For Managed Services, the present is hugely exciting. But the future is tantalising.
Ericsson’s most recent Mobility Report, published in June, revealed that 160 CSPs have now launched commercial 5G services globally and 290 million 5G subscriptions are live. But that second figure is set to double by the end of the year, and by 2026 Ericsson projects that – with 5G uptake in line to be faster than 4G – there will be 3.5 billion 5G subscriptions, which will account for 40% of all mobile subscriptions.
All of this points to a surge in demand for Managed Services. From a technological standpoint, Ericsson is relentless in its pursuit of innovation. It has made a series of important infrastructure investments to support its applications, tools, security, data ingestion and data lake solutions, and it is working with Ericsson Research and the Ericsson Global AI Accelerator to build further competencies around AI and data science.
Deeper in the AI space, one particular area of excitement for Åkeson is machine reasoning. He says the technology – which applies human-like common sense to analyse and translate knowledge and network data into insights – will represent “a very big leap” for network operations, and will underpin a broader approach around intent-based networks.
“We have a good foundation automation capability, then we have added a predictive, proactive machine learning layer, and now truly comes the ‘thinking’ layer so we can connect and go fully horizontal,” says Åkeson. “We are running a very advanced trial in Canada on a live 5G network, letting the system take proactive decisions.

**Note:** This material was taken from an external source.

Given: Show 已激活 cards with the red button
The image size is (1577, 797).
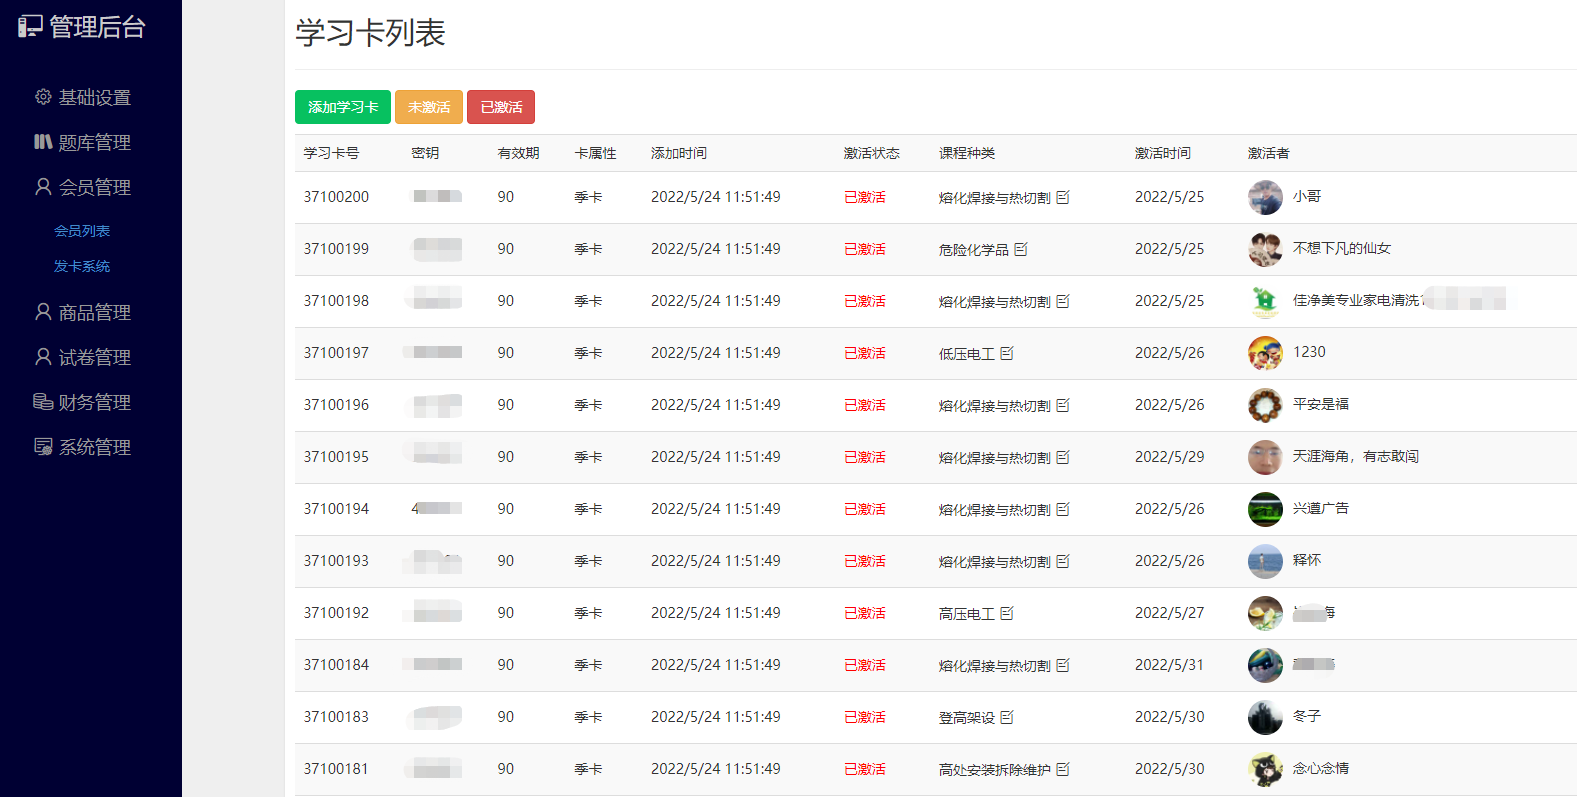Looking at the screenshot, I should 501,107.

We then go in afterwards and see what the system actually did based on the intent that we set.
“We see great potential in this type of capability because that means that you can really elevate yourself and steer the network on a much more aggregated level.”
Melero adds: “Our networks of the future will integrate AI and more optimisation technology in an end-to-end offering, whether it is through smart algorithms embedded in our radio base stations, through self-optimisation apps or through our AI-enabled services. This optimisation technology will really be embedded end-to-end.”
Laurin takes a strategic view of Managed Services as the Business Area continues on its journey. While highly motivated by the technological steps it is taking, he is equally passionate about the positive impact around topics like sustainability and people.
On the sustainability front, Ericsson talks about “breaking the energy curve”. How can it decrease power consumption in the face of fast-increasing network demand and complexity? In answer to the question, it operates a number of power features in its software and hardware, while advanced technologies also have a part to play. Ericsson’s energy management solution is able to reduce energy costs per radio site by up to 15% using AI and machine learning.
Laurin is clearly uplifted by the direction the company and his teams are taking. For Managed Services, this means bringing together people, technology and purpose to provide exceptional customer service to CSPs in this new era of connectivity. While challenges remain around data and eliminating even more reactive work, he is hugely positive about the path forward.
“We believe that there’s been a huge change in the last couple of years in the perception of Managed Services, not only by our customers but also even internally,” says Laurin. “The excitement, the energy, the buzz around Managed Services, and optimising these advanced networks of the future, is there.
“It’s a very exciting market. Right now, a lot of trends around 5G, IoT, and data-driven operations are happening at the same time, and we believe that we have a unique offering. We believe that we are at the forefront of this market.”